------ Document section

Tobias: They are trying to get to South Pole.
Bill: Okay. All right. Okay.
Tobias: They’re making their assault on the South Pole. They head out on the ice. The ones who stay back on the ship, they start losing their minds, and they decide they’re just going to eat whatever they can get their hands on. They eat polar bears, they eat whatever– I don’t know if they’re polar bears on the South, but whatever, they get their hands on– [crosstalk]
Bill: Yeah, South Pole, I’m going with it.
Tobias: I don’t know. It might just be. I forget. That part, I might have just added that. It doesn’t destroy the story. Basically, if you eat fresh meat, you get some vitamin C from the fresh meat. So, they didn’t get scurvy. They didn’t really know, and it was a terrible expedition. All the guys die, including Scott. Half of the crew gets back, and they tell the story.
Once again, they have to go back to the drawing board and figure out what is the connection between citrus and scurvy? That’s when they figure out that it’s in fact, vitamin C. But they had these other theories, because we just become aware of bacteria. Is it bacteria in the blood and therefore the acidity, that should kill the bacteria?
Is it [unintelligible [00:12:43] poisoning, is it this mysterious kind of poisoning that everybody’s getting? It turns out that it’s vitamin C, and if you get that, you just don’t get scurvy. But if you don’t get that even as someone who’s on land, if you don’t get enough vitamin C, because you don’t eat enough fresh fruit, you can get scurvy to this day.
I just think it’s an interesting illustration of how there had various confounding factors combined together to make us realize how little we actually know. It’s one of the concerns that I always have when I’m looking at a company, going through the valuation process. What are we actually trying to find, what do we know about these things, and what can you learn from even reasonably long periods of time in the market, 10 plus years? That you know to be true, that are just confounded by all these other factors. So, what do you guys think of that?

------------

→ **Work item**
In the conversation about scurvy, why did the men who stayed back on the ship not get scurvy?

------ Supplied data

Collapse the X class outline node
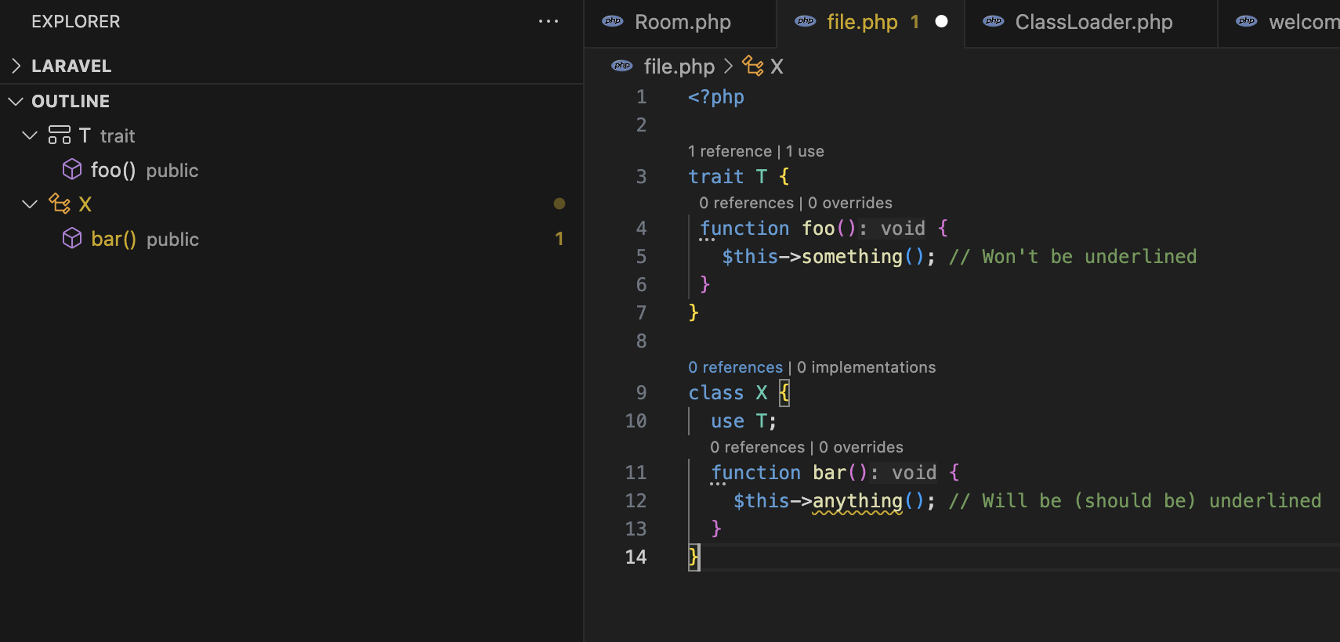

------------

→ **The completed task**
They ate fresh meat, which gave them some vitamin C.